5. "Valéry formule dans Monsieur Teste la recommandation suivante : "Rappelez-vous tout simplement qu'entre les hommes il n'existe que deux relations : la logique ou la guerre. Demandez toujours des preuves, la preuve est la politesse élémentaire qu'on se doit. Si l'on refuse, souvenez-vous que vous êtes attaqué, et qu'on va vous faire obéir par tous les moyens. Vous serez pris par la douceur ou par le charme de n'importe quoi, vous serez passionnés par la passion d'un autre ; on vous fera penser ce que vous n'avez pas médité et pesé." Ceux qui persistent aujourd'hui à penser plus ou moins à la façon de Valéry ne peuvent qu'être frappés par le degré d'impolitesse de l'esprit et même de grossièreté caractérisée que notre époque semble trouver désormais normal et naturel. Ce sont, me semble-t-il, les rationalistes et les agnostiques, beaucoup plus que les croyants, qui ont des raisons sérieuses et des occasions innombrables de se sentir attaqués et d'avoir le sentiment qu'on leur fait la guerre et cherche à les faire obéir." Jacques Bouveresse, Peut-on ne pas croire ? Sur la vérité, la croyance et la foi, Agone, 2007, p. 74-75. Voir aussi Montaigne, Les Essais, Livre III, chapitre XI.

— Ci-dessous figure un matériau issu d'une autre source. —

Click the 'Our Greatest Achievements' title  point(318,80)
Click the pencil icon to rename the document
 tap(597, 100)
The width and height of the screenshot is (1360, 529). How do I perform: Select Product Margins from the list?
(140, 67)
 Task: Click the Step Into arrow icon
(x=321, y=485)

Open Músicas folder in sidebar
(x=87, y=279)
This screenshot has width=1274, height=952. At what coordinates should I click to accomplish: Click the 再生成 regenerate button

6. "L'enquête ne se poursuivra pas à l'infini", indique Spinoza dans son Traité de la réforme de l'entendement : "Pour trouver la meilleure Méthode de recherche du vrai, on n'aura pas besoin de rechercher une autre Méthode d'investigation du vrai, et pour rechercher cette seconde Méthode, on n'aura pas besoin d'une troisième, et ainsi à l'infini. En effet, de cette manière, on ne parviendrait jamais à la connaissance du vrai, ni même à aucune connaissance." Voir aussi Karl Popper.